Excerpt provided >>
Exploring Spatiotemporal Feature Propagation for Video-Level Compressive Spectral Reconstruction¶
Conference: CVPR 2026
arXiv: 2603.00611
Code: DynaSpec
Area: Computational Spectral Imaging
Keywords: Spectral Compressed Imaging, Hyperspectral Video Reconstruction, Spatiotemporal Feature Propagation, Transformer, DynaSpec Dataset
TL;DR¶
The first work to advance spectral compressed imaging (SCI) from image-level to video-level reconstruction, introducing the first high-quality dynamic hyperspectral dataset DynaSpec (30 sequences / 300 frames), and proposing PG-SVRT with spatial-then-temporal attention plus bridge tokens that achieves 41.52 dB PSNR with optimal temporal consistency at lower FLOPs (28.18G) than several image-level SOTAs.
Background & Motivation¶
State of the field: Hyperspectral images (HSI) capture material spectral properties and are widely used in classification, detection, tracking, and autonomous driving. Spectral compressed imaging (SCI) compresses 3D data \(X \in \mathbb{R}^{H \times W \times C}\) into 2D measurements \(Y \in \mathbb{R}^{H \times W'}\) for snapshot acquisition via spatial-spectral encoding. Existing reconstruction methods (MST-L, DPU, RDLUF, etc.) have achieved excellent image-level performance.
Existing limitations: (1) Reconstruction uncertainty—mask encoding inevitably loses spatial-spectral information, and recovering occluded content from a single frame has inherent ambiguity; (2) Temporal inconsistency—frame-by-frame independent reconstruction cannot guarantee temporal continuity, manifesting as flickering intensity curves and inter-frame jitter, which fails to meet video perception requirements.

Tasks >>
1/ According to the summary of the video-level compressive spectral reconstruction paper, how many sequences and frames does the DynaSpec dataset contain?
2/ Continue the summary of the video-level compressive spectral reconstruction paper from its last sentence.

Input data >>
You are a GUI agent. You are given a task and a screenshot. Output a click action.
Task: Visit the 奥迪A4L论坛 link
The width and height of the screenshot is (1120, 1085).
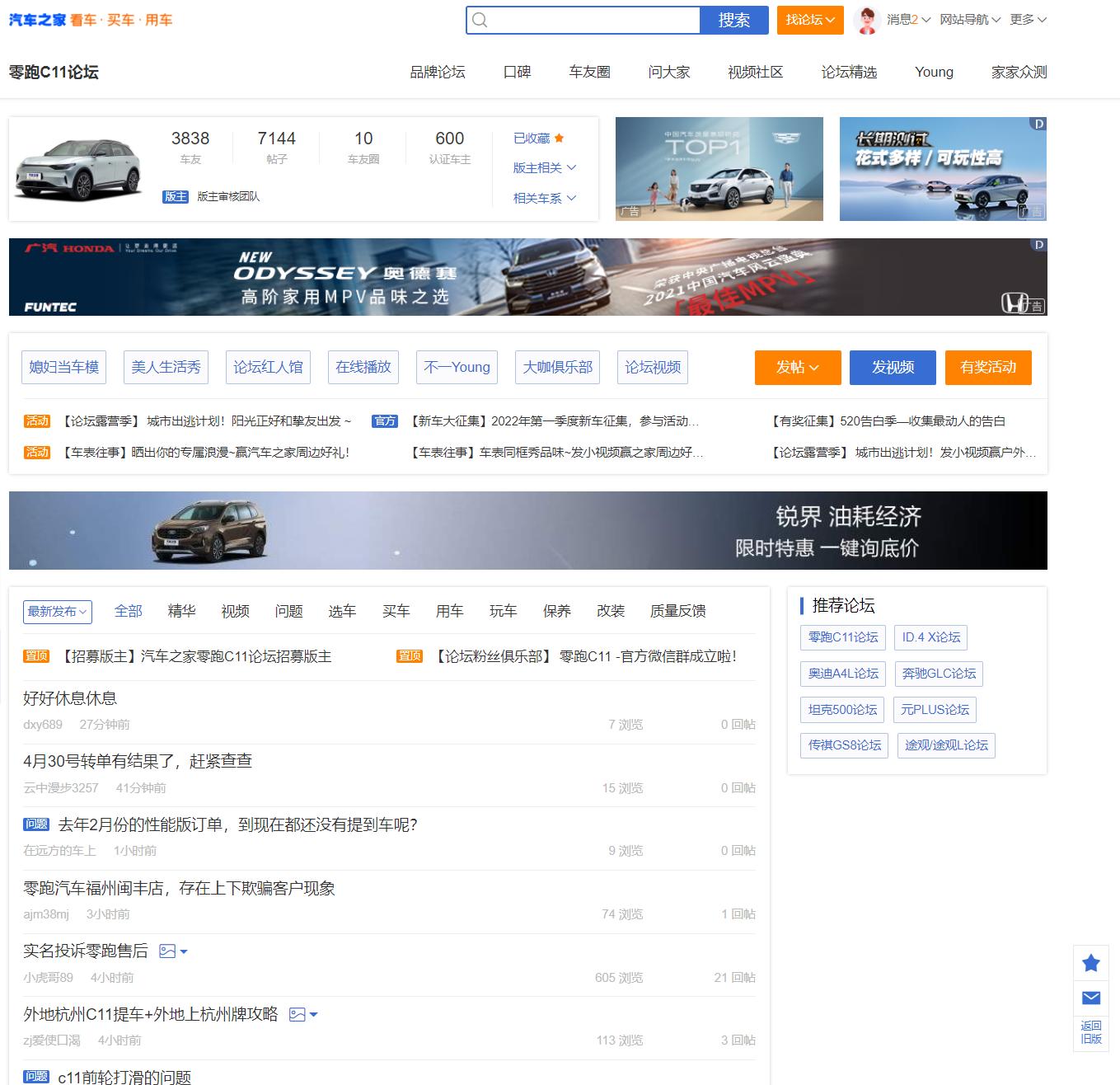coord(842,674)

Answers to the exercises >>
1/ 30 sequences and 300 frames.

2/
Core tension: Video-level reconstruction faces dual obstacles—data scarcity (existing datasets are all image-level; pseudo-video cropping lacks real motion freedom) and algorithmic bottlenecks (existing methods struggle to efficiently model high-dimensional spatiotemporal dependencies—joint attention has explosive complexity, while fully separated processing limits interaction).
Objective: To advance spectral reconstruction from image-level to video-level across data, model, and benchmark dimensions.
Approach: Fixed encoding patterns differentially capture complementary features across adjacent frames—occluded information can be recovered through propagation from neighboring frames, while naturally enhancing temporal consistency. This physical property provides a solid signal foundation for video-level reconstruction.
Core idea: Leveraging complementary features and temporal continuity in sequential measurements, efficient video-level hyperspectral reconstruction is achieved through spatial-then-temporal progressive attention with bridge tokens.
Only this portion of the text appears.